IACS seminars are generally held every other Friday at lunchtime during the academic year. (Lunch is served at 12:30pm on a first-come, first served basis, with the seminar beginning promptly at 1pm.) Unless otherwise indicated, all seminars will be held in Maxwell Dworkin G115. Students, faculty and others interested in computational science and applied computation are welcome to attend. Join the IACS Mailing List to find out about future seminars.
2014-15 IACS Seminar Series:
- 2/6 Brian Hayes (IACS) on Orderly Randomness: Quasirandom Numbers and Quasi-Monte Carlo
- 2/13 Ray Jones (IACS) on Connectomics: Extracting Neural Connectivity From Very Large Data Sets
- 2/20 Delaney Granizo-Mackenzie & Rich Frank (Quantopian) on Free Software in Finance
- 3/6 Harvard Graduate Students on Chile-Harvard Innovative Learning Exchange
- 3/13 Alan Aspuru-Guzik (Harvard) on Billions and Billions of Molecules: Exploring Chemical Space
- 3/27 Jeff Bilmes (University of Washington) on Summarizing Large Data Sets ***Location: Harvard Univ. Science Ctr. Hall E (1 Oxford Street, Cambridge MA 02138)***
- 4/10 Budhendra Bhaduri (Oak Ridge National Laboratory) on Big Data, Geospatial Computing, and My 2 Cents in an Open Data Economy ***Time change: 12-1pm***
- 4/24 Christian Rudder (OkCupid) on Data: A Love Story: How data science, and a great deal of tinkering, created the biggest dating site in the U.S.
February 6, 2015
Title: Orderly Randomness: Quasirandom Numbers and Quasi–Monte Carlo
Modern computing has an insatiable appetite for randomness. Cryptography and other kinds of adversarial computation demand “true” random numbers, which have three key properties: They are unpredictable, uncorrelated, and unbiased. Most other applications rely on pseudorandom numbers, which give up unpredictability but are still uncorrelated and unbiased. A third kind of randomness is even weaker. Quasirandom numbers are neither unpredictable nor uncorrelated; they claim only to be unbiased. They don’t even “look” random. Nevertheless, in some circumstances quasirandom numbers seem to be superior to pseudorandom ones. For example, they allow faster convergence or better error bounds in certain Monte Carlo simulations. Although quasirandom numbers have been known since the 1950s, some of their useful properties have been recognized only in the past few years, and they are not yet fully understood.
February 13, 2015
Title: Connectomics: Extracting Neural Connectivity From Very Large Data Sets
February 20, 2015
Delaney Granizo-Mackenzie, Rich Frank, and Andrew Campbell
Title: Free Software in Finance
Write code to invest money. Quantopian offers a free platform for you to develop, backtest, and execute trading strategies against the market. Our platform is based entirely in Python and we are currently getting ready to launch our newest tool, an in-browser iPython notebook with access to historical market data. We will go over how our platform can be used to develop a trading strategy and how you can run a hedge fund from your home.
March 6, 2015
Diana Zhang, Sabrina Zhou, Xufei Wang, Lyla Fadden, Kim Minjae
Title: Chile-Harvard Innovative Learning Exchange
Five Harvard graduate students will discuss their recent research trip to Chile to analyze data from the Dark Energy Camera (DECam). The DECam is one of the instruments used in the Dark Energy Survey (DES), an international effort “designed to probe the origin of the accelerating universe and help uncover the nature of dark energy." Collaborating with students at the University of Chile, Harvard students were separated into small teams and ask to identify and classify objects as galaxies, stars or asteroids.
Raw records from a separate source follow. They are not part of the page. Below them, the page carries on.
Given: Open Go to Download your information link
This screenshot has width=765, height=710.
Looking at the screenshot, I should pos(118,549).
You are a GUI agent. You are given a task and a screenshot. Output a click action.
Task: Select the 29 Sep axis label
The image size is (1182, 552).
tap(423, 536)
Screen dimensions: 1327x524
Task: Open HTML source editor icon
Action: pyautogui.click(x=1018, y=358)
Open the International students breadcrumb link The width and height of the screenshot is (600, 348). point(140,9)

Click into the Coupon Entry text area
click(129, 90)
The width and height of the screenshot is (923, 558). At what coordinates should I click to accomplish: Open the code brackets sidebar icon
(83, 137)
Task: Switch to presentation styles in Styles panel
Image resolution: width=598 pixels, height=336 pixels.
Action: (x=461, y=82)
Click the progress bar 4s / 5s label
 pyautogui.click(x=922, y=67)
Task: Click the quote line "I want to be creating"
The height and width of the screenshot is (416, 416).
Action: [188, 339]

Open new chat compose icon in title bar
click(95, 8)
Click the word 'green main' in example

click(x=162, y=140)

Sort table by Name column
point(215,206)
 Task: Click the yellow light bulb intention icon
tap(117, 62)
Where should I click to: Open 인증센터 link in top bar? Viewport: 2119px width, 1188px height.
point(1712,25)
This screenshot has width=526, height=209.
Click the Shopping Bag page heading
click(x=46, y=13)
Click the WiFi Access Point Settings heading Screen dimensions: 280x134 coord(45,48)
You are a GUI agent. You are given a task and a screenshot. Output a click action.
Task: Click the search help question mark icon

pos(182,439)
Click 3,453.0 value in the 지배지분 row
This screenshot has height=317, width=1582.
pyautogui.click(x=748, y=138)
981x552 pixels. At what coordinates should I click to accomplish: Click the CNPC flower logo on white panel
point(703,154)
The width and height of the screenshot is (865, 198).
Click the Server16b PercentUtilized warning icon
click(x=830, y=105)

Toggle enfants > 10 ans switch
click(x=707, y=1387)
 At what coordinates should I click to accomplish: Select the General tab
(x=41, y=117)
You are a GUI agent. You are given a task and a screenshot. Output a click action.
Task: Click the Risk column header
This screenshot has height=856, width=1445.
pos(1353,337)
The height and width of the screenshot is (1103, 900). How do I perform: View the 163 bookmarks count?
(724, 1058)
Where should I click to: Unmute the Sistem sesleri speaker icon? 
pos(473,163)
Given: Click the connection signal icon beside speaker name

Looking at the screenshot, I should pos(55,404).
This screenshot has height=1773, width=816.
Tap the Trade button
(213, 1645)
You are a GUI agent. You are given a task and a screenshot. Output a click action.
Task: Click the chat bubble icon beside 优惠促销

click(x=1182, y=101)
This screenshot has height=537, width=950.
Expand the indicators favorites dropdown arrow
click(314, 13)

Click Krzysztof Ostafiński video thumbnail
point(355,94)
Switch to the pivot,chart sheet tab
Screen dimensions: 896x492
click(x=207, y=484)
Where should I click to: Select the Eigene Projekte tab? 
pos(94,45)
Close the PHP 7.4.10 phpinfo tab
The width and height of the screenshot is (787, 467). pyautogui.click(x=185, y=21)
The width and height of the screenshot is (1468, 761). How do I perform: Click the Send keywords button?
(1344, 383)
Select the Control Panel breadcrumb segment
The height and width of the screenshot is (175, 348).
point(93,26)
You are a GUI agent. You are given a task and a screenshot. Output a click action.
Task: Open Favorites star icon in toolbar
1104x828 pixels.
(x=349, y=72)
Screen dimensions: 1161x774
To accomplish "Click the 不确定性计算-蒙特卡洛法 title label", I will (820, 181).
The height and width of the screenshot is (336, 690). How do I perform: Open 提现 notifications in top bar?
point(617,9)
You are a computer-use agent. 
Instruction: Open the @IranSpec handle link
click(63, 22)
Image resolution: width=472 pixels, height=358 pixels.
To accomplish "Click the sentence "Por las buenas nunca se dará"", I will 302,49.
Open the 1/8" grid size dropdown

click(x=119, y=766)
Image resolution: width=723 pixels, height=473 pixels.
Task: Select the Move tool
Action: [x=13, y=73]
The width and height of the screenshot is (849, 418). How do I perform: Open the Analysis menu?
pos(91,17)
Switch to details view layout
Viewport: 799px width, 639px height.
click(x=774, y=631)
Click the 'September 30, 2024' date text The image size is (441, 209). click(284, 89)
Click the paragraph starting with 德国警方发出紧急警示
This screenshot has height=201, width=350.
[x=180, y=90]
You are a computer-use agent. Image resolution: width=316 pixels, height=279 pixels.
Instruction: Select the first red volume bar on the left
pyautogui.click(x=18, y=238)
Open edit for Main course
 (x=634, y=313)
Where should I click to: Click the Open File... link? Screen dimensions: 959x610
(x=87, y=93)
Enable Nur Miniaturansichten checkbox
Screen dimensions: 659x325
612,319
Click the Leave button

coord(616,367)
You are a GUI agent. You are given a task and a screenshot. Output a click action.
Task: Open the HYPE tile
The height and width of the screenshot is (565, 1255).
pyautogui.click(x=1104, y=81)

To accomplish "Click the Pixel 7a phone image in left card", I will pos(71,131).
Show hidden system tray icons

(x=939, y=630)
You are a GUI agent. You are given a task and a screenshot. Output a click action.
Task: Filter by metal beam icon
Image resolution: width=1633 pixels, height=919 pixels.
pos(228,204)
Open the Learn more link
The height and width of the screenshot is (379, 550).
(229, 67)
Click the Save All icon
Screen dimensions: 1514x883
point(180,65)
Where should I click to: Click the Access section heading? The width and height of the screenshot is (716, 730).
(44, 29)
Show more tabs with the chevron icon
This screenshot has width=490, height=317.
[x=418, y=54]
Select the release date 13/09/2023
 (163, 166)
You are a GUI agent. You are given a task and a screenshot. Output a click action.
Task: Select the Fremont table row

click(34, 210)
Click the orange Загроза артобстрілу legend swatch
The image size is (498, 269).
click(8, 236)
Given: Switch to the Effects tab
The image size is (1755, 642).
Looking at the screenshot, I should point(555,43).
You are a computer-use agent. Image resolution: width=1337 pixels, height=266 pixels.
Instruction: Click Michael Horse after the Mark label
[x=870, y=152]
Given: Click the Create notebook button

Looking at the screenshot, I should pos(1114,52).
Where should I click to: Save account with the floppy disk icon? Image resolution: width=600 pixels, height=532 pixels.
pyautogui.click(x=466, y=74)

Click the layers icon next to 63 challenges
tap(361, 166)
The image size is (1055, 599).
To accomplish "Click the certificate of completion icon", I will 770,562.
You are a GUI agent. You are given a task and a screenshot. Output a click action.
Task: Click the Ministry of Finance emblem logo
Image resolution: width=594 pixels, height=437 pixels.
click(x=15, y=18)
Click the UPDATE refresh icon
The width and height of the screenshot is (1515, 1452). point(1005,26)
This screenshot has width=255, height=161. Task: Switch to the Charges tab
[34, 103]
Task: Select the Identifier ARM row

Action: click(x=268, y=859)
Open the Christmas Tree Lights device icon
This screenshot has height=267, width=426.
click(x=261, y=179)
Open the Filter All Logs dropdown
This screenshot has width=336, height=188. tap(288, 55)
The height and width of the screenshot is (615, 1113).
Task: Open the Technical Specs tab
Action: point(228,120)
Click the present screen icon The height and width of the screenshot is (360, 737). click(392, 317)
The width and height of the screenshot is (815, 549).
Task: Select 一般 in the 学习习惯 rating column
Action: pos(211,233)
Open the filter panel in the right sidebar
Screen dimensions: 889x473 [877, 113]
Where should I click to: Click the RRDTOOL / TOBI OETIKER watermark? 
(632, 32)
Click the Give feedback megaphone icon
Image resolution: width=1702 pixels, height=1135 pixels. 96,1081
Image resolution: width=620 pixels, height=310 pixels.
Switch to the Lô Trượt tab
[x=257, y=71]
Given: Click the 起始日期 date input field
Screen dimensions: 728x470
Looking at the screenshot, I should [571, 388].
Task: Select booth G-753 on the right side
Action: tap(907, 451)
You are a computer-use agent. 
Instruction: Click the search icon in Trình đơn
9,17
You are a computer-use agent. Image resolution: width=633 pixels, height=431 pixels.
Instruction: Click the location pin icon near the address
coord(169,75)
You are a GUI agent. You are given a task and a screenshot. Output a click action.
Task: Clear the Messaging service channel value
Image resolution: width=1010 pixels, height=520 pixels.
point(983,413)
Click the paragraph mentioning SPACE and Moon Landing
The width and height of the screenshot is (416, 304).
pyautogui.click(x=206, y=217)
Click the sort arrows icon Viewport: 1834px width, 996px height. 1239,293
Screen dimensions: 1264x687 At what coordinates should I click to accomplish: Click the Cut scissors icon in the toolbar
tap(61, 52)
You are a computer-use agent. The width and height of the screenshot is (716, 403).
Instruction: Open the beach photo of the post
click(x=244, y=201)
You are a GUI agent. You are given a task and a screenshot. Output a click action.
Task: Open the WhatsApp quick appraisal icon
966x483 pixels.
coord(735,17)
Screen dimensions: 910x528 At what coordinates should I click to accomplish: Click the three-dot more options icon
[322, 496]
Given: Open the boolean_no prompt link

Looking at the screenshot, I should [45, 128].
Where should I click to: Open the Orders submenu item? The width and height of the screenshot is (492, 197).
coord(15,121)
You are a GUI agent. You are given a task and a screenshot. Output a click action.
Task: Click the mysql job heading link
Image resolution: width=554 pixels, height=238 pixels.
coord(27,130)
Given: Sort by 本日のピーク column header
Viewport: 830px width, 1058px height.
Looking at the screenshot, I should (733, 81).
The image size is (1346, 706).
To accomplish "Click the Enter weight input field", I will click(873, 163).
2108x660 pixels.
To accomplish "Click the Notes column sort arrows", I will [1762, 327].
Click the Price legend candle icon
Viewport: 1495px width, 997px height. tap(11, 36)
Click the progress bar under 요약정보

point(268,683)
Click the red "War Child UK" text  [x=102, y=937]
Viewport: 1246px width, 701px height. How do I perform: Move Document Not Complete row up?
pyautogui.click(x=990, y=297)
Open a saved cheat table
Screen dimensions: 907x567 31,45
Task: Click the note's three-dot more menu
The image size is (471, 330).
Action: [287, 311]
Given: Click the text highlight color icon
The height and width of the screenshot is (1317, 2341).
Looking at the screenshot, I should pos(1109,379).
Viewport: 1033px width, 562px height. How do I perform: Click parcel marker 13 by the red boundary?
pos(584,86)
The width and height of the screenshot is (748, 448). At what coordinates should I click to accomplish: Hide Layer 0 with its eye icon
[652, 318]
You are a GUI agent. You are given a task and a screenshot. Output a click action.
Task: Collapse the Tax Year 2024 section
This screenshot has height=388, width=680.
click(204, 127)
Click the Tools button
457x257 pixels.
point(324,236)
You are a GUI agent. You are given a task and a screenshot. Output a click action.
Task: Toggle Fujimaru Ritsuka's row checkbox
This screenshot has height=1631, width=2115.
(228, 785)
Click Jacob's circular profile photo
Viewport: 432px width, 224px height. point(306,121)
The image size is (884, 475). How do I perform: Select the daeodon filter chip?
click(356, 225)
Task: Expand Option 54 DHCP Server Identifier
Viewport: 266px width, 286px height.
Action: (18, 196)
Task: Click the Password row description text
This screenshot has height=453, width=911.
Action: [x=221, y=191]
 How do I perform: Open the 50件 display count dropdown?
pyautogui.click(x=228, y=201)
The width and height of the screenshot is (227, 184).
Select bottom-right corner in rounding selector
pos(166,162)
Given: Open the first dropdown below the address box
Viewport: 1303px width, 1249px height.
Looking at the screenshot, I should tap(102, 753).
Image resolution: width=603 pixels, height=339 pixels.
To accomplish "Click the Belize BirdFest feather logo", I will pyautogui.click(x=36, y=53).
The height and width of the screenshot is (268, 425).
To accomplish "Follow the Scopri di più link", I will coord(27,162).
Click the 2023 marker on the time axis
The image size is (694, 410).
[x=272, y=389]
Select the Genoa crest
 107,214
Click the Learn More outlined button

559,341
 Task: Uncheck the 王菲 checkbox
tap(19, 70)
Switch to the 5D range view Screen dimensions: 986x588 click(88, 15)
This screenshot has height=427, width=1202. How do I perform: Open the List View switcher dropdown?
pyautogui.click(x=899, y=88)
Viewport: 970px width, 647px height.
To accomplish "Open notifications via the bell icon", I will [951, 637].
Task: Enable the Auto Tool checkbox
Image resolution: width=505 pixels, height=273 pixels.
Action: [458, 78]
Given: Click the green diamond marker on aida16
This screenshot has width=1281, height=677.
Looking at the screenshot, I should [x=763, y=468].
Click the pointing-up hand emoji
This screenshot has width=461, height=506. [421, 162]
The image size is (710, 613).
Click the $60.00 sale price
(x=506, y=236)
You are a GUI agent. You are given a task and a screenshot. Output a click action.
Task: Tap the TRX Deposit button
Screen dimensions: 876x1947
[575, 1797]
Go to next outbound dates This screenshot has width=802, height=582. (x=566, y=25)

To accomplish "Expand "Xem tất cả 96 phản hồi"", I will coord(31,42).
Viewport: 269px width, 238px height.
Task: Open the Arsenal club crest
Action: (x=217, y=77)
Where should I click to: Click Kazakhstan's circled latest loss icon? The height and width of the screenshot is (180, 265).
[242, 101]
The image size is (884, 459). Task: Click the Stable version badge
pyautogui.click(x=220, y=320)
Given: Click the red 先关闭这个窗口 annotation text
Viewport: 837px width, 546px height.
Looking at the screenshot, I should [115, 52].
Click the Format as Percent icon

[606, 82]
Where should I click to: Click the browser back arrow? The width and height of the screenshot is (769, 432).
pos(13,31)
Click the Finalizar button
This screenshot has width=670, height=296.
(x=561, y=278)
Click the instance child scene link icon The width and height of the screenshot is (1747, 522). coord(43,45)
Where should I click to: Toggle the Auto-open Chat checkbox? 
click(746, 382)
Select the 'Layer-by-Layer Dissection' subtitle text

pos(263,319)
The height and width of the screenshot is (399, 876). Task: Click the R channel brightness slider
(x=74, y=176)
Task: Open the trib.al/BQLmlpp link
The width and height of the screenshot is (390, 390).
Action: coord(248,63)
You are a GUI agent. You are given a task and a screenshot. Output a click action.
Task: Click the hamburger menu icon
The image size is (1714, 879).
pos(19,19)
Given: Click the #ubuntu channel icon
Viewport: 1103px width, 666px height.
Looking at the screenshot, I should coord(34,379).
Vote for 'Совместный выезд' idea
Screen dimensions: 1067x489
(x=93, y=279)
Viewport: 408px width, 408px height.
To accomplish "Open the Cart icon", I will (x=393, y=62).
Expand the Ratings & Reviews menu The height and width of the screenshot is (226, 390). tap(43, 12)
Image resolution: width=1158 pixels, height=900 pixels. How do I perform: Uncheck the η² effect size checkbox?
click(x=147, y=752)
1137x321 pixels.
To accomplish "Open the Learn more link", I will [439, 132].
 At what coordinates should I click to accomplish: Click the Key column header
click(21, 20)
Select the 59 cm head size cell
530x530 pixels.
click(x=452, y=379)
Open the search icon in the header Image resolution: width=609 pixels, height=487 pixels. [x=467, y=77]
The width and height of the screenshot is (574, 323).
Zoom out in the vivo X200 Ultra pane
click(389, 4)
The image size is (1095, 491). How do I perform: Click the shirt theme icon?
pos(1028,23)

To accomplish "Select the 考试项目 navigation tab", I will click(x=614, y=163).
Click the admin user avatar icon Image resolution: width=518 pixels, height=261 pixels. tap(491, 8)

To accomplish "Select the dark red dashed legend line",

Designed by IACS Scientific Program Director and Lecturer Pavlos Protopapas, the two-week Chile-Harvard Innovative Learning Exchange Program is in its second year and aims to provide students the experience of working on international teams with noisy and imperfect data sets.
March 13, 2015
Title: Billions and Billions of Molecules: Exploring Chemical Space
Many of the challenges of the twenty-first century are related to molecular processes such as the generation, transmission, and storage of clean energy, water purification and desalination. These transformations require a next generation of more efficient and ecologically-friendly materials. In the life sciences, we face similar challenges, for example drug-resistant bacterial strains require novel antibiotics. One of the paradigm shifts that the theoretical and experimental chemists needs to embrace is that of accelerated molecular discovery: The design cycles need to be sped up by the constant interaction of theoreticians and experimentalists, the use of high-throughput computational techniques, tools from machine learning and big data, and the development of public materials databases. I will describe three projects from my research group that aim to operate in this accelerated design cycle. First, I will describe our efforts on the Harvard Clean Energy Project, a search for materials for organic solar cells. I will continue by talking about our work on developing organic molecules for energy storage in flow batteries. Finally, I will describe our work towards the discovery of novel molecules for organic light-emitting diodes.
March 27, 2015
Location Change: Harvard Univ. Science Ctr. Hall E (1 Oxford Street, Cambridge MA 02138)
Title: Summarizing Large Data Sets
April 10, 2015
Title: Big Data, Geospatial Computing, and My 2 Cents in an Open Data Economy
VIDEO: No video available; presentation slides can be downloaded here.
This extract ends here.